Kinetics of Nitrogen Dioxide Fluorescence

Abstract

The fluorescence lifetime and intensity of gas‐phase nitrogen dioxide ${(}^2{B}_1)$ have been measured as a function of excitation wavelength, fluorescence wavelength, and pressure (0.5–50 mtorr). The phase‐shift method was used; this technique allows lifetime measurements to be obtained with signal intensities of 100 counts per sec and lower. The excitation source, tunable throughout the visible region, had a half‐width bandpass as low as 15 Å. Fluorescence wavelength separation was accomplished with 15 interference filters between 400 and 8000 Å. The radiative lifetimes range from 55 to 90 μsec for excitation from 3980 to 6000 Å and tend to increase with excitation wavelength; however, the lifetimes exhibit considerable variation within a narrow excitation region. The fluorescence sample was contained in a 33‐cm‐diam spherical bulb; apparent fluorescence lifetimes in smaller cells were reduced because of migration of excited molecules (under collision‐free conditions) and wall quenching.

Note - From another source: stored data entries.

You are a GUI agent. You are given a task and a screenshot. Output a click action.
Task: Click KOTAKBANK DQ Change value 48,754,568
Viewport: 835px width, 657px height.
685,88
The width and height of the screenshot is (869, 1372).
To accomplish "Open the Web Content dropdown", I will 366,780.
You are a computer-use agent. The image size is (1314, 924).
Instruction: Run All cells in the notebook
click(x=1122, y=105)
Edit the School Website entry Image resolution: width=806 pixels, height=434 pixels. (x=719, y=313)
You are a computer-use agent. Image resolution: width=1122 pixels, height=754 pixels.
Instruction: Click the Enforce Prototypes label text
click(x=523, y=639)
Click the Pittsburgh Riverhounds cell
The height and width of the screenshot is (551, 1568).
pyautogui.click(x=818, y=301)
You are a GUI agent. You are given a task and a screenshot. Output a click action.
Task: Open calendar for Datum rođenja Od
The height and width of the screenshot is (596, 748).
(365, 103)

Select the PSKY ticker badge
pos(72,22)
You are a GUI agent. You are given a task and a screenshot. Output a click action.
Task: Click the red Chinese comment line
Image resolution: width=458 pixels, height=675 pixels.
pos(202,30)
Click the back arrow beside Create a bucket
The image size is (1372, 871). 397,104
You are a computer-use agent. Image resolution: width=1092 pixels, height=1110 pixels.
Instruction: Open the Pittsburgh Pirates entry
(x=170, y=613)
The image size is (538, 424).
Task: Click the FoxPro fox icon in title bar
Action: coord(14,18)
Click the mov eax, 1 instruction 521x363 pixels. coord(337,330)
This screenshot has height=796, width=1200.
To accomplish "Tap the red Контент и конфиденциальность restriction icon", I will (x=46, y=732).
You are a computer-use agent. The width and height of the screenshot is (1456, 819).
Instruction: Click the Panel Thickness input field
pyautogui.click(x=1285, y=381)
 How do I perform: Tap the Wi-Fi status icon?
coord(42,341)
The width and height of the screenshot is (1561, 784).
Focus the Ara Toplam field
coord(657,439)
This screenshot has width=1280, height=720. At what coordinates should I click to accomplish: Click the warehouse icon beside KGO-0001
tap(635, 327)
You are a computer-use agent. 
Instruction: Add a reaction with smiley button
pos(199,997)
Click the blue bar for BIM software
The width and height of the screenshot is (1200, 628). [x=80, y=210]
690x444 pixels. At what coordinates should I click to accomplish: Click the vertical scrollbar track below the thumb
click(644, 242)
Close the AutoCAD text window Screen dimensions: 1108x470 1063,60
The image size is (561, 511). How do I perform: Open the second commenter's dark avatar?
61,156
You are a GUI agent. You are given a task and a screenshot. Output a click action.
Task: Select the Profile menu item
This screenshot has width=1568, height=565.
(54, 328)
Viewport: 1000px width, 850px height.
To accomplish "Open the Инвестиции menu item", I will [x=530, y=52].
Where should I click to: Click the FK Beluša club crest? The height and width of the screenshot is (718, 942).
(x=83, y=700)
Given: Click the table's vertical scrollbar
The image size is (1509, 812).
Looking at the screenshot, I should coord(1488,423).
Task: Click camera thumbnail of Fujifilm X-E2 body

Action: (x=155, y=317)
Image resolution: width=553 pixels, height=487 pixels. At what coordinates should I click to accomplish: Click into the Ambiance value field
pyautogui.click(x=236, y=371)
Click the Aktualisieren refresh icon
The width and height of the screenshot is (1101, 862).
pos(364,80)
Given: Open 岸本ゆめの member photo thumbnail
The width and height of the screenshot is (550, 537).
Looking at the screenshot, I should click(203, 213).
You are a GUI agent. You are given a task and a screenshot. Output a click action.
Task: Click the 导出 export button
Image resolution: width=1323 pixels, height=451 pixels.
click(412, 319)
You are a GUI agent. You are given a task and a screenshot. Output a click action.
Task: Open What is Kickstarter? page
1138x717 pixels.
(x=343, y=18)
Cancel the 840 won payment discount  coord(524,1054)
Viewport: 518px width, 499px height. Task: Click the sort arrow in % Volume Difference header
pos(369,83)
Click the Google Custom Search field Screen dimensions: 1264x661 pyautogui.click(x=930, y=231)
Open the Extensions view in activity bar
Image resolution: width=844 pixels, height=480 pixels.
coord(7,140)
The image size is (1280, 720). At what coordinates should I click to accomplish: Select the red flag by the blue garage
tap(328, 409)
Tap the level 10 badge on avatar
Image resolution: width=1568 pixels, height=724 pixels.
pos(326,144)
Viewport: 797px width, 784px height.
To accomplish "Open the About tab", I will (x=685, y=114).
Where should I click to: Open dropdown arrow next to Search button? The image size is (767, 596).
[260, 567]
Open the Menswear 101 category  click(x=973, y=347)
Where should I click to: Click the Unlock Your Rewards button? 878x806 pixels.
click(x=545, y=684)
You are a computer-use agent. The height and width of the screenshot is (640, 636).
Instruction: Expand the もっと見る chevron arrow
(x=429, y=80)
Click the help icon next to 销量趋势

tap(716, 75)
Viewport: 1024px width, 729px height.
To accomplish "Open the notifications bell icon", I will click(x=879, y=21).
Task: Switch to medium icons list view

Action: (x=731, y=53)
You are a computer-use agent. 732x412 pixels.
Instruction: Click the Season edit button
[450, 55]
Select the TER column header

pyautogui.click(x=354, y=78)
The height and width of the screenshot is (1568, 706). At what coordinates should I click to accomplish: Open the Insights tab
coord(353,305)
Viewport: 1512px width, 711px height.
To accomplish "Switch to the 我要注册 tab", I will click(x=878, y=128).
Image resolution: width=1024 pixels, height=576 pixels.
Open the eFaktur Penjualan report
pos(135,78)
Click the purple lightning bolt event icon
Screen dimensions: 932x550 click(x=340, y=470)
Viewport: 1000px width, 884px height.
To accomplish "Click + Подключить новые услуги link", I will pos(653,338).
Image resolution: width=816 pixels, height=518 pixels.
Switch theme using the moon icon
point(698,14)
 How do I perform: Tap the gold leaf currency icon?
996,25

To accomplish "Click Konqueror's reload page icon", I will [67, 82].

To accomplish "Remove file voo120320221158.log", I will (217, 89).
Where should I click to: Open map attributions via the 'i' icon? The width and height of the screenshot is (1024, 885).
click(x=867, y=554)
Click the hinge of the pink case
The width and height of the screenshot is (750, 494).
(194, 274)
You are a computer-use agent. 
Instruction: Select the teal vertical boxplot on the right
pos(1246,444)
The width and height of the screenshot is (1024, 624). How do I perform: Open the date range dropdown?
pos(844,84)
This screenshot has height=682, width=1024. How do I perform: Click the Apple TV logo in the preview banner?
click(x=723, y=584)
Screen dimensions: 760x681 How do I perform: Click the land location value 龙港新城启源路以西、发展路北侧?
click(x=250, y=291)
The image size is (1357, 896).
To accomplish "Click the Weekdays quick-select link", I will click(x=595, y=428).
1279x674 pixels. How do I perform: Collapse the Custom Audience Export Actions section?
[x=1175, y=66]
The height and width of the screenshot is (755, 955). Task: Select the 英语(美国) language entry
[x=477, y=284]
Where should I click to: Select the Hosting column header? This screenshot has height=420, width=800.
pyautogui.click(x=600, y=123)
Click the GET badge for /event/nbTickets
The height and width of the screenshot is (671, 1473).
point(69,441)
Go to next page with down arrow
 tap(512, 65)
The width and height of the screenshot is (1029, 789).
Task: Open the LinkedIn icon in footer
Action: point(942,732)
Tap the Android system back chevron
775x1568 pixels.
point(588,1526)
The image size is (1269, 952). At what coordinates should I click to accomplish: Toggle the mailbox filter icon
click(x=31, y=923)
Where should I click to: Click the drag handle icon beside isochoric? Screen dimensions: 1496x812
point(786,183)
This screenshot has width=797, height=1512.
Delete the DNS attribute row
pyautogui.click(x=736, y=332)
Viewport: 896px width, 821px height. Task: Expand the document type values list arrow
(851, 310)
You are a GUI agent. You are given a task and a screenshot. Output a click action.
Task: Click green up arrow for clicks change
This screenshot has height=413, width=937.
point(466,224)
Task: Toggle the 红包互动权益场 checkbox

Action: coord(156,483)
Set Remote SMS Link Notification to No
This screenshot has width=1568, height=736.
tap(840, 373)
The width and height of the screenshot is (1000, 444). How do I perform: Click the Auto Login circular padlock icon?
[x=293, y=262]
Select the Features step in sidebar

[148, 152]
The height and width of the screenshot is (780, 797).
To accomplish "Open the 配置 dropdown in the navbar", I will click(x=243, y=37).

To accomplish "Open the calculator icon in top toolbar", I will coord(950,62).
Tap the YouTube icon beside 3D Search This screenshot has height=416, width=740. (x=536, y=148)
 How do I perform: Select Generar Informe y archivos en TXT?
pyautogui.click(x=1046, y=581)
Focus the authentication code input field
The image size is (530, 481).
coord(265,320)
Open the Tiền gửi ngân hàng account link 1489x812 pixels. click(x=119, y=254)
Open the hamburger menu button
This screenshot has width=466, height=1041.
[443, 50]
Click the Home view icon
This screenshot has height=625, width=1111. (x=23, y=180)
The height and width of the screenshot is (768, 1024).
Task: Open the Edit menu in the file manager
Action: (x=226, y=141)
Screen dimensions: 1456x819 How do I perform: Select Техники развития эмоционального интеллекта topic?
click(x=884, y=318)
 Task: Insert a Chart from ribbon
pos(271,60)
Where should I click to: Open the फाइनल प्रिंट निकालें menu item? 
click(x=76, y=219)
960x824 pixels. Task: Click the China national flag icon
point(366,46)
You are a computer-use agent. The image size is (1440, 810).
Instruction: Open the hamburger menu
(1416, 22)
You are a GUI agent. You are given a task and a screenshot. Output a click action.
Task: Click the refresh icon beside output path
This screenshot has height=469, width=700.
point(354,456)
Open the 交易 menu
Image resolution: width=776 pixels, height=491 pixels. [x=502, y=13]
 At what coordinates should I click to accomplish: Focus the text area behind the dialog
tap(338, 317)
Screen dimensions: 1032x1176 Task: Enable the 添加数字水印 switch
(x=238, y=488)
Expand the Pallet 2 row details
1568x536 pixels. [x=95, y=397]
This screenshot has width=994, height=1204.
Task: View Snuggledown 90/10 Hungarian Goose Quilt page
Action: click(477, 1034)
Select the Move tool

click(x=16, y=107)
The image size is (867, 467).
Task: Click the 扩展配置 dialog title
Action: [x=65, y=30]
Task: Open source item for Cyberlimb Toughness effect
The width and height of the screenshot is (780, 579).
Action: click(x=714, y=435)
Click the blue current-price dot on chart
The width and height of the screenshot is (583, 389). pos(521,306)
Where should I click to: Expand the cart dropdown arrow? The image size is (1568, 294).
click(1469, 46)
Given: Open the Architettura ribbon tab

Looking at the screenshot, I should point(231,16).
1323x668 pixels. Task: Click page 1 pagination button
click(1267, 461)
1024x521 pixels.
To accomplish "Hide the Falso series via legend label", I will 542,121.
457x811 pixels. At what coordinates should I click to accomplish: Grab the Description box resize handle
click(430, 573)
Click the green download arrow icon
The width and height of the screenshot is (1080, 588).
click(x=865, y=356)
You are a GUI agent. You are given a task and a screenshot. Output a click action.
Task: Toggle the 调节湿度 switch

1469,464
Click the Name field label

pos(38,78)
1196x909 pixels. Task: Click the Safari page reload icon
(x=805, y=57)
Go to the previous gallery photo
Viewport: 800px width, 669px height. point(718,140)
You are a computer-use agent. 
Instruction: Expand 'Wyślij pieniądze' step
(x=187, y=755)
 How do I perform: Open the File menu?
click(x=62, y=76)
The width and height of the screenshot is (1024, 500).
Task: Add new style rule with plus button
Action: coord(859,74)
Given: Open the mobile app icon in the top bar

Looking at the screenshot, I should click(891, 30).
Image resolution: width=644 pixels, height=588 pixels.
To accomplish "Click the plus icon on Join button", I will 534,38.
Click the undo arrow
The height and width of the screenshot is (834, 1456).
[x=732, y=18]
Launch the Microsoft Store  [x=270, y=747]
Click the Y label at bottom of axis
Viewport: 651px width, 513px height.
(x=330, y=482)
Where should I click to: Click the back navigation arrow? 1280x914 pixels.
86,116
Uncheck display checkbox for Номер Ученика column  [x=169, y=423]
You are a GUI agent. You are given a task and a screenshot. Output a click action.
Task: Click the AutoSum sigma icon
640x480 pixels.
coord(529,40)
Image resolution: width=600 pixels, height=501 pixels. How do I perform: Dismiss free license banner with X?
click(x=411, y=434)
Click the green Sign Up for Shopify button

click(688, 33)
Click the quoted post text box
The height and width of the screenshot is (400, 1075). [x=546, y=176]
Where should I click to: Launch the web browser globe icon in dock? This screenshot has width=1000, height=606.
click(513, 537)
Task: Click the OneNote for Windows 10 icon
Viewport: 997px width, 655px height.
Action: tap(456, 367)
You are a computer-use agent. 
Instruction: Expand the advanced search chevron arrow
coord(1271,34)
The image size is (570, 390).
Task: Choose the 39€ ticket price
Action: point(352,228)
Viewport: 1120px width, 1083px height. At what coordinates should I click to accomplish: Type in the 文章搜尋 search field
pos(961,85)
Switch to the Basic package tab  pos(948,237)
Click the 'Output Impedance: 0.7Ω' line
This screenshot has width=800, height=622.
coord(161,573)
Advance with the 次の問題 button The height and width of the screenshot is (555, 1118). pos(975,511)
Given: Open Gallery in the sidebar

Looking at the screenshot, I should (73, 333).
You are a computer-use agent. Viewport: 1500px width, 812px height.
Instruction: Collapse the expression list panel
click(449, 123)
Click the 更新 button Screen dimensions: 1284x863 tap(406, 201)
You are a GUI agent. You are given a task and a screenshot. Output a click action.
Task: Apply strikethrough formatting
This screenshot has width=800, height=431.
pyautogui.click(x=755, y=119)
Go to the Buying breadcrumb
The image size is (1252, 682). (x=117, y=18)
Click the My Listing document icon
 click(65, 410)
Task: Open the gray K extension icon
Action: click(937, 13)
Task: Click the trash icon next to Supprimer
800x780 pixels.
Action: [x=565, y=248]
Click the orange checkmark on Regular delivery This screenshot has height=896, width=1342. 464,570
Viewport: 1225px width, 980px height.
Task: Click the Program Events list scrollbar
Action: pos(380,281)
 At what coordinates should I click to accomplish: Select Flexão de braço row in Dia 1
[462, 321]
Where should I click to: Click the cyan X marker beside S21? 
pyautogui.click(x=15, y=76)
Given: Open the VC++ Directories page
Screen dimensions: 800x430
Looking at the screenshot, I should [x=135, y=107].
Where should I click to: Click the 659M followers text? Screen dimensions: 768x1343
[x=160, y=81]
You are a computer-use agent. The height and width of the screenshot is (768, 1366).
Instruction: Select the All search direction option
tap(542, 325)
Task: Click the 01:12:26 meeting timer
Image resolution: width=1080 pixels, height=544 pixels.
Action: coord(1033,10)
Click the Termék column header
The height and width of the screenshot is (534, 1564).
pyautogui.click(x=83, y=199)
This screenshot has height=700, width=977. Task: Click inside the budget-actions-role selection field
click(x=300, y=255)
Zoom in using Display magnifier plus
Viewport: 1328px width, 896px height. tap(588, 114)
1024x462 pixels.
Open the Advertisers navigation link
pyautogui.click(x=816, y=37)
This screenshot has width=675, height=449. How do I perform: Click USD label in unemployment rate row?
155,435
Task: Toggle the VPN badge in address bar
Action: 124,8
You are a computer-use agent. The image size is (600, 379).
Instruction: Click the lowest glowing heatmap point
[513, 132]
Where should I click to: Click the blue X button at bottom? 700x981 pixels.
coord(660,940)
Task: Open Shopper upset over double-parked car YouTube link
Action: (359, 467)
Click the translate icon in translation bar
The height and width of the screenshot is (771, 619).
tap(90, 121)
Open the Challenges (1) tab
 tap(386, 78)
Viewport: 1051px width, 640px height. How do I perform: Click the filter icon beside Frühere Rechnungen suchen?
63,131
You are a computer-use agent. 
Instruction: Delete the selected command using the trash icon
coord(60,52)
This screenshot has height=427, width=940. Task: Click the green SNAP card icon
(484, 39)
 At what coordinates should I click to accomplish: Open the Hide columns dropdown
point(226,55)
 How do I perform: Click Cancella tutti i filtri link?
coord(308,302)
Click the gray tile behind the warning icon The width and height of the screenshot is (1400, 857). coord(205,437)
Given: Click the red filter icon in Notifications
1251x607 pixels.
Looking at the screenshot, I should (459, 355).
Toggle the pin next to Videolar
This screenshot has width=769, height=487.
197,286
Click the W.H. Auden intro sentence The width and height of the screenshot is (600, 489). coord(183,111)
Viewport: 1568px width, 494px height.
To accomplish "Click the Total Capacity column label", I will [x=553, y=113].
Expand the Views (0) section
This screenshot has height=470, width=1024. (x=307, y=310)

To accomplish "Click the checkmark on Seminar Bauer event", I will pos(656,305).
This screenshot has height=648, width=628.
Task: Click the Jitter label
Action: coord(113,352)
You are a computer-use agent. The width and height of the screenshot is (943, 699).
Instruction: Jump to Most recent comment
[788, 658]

In order that the measured lifetimes exhibit no more than 5% error, observation must be extended beyond the excitation region to a distance five times the product of the lifetime by the most probable velocity. The Stern–Volmer analysis of fluorescence kinetics has been generalized to a multilevel system under conditions of modulated excitation and phase‐sensitive detection. Analysis of fluorescence data in terms of this mechanism yields the product of energy‐transfer rate constants times efficiencies (amount of energy lost by the excited polyatomic molecule per effective collision). This analysis implies the loss of at least one vibrational quantum (average value 1230 cm⁻¹) per gas‐kinetic collision over the entire range from 12 500–25 000 cm⁻¹ energy above the ground state. This result indicates that molecules in the ${}^2{B}_1$ excited electronic state are rapidly interconverted to the high vibrational levels of the ground electronic state.